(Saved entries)
........

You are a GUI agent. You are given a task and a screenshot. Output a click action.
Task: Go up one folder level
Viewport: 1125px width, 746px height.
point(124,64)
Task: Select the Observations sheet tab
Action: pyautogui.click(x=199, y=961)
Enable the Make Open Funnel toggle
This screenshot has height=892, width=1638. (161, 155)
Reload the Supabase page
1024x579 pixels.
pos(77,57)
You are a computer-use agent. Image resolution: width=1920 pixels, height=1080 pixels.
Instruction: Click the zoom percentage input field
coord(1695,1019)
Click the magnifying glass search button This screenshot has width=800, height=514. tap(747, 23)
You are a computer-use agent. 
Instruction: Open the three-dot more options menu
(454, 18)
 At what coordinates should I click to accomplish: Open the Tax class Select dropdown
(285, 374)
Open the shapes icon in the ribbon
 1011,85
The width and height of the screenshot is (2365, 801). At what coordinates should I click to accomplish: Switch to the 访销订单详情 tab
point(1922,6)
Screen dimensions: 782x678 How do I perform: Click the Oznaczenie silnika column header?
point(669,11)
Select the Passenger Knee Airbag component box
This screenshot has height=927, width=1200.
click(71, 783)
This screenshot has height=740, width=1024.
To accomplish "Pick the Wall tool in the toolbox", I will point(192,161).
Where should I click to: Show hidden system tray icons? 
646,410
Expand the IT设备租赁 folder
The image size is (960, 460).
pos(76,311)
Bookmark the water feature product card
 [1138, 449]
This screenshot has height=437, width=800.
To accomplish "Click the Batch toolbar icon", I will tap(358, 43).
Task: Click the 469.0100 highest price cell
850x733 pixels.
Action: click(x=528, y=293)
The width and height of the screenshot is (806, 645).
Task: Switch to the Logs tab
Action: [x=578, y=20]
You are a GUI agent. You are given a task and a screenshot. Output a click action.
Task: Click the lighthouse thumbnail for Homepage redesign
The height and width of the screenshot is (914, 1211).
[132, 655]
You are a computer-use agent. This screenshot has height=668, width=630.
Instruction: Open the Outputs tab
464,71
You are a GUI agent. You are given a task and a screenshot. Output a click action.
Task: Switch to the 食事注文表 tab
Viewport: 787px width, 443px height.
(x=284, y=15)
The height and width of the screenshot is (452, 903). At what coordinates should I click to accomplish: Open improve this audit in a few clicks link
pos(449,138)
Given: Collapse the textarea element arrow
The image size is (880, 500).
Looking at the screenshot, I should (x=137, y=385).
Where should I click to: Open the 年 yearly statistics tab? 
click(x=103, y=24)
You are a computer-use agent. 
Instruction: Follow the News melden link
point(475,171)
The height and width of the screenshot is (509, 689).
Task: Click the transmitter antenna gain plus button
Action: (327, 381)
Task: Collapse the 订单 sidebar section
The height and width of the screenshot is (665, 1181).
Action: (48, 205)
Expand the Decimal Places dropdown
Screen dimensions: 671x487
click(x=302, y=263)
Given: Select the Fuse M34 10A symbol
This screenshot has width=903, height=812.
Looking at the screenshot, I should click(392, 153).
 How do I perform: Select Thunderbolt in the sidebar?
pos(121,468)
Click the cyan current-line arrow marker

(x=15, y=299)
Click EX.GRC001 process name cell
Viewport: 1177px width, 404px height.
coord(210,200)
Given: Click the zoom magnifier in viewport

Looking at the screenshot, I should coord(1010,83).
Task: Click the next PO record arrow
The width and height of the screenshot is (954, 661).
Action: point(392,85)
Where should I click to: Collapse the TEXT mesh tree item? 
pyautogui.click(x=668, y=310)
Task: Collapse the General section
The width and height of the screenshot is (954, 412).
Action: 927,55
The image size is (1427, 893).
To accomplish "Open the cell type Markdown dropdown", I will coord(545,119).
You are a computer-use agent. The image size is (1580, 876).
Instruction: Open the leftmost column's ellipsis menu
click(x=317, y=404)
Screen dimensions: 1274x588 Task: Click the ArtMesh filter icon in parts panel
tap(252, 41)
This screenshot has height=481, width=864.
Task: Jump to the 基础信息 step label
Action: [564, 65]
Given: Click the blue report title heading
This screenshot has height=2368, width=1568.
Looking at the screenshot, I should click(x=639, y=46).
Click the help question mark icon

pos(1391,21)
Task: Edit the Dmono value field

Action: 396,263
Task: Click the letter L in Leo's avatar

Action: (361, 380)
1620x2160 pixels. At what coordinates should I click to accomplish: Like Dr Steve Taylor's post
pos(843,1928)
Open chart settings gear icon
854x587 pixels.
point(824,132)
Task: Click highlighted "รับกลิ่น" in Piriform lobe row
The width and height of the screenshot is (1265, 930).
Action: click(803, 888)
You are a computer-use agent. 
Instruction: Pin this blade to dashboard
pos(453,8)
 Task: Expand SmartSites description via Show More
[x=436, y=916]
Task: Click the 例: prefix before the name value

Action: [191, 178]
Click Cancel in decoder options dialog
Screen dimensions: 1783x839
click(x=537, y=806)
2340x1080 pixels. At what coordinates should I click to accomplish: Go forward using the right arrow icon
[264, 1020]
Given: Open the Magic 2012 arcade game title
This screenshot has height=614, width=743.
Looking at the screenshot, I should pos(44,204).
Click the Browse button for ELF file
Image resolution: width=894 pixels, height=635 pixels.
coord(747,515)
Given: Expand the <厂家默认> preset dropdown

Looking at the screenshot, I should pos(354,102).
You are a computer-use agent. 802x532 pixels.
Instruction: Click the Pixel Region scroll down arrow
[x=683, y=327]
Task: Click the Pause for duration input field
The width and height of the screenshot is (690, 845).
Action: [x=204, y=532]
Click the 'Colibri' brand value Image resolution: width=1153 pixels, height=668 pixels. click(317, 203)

........

AIM OF THE TASK: Within the data, how many lines hold the string "computer"? Answer with the number and nothing more.

RESULT OF THIS EXERCISE: 7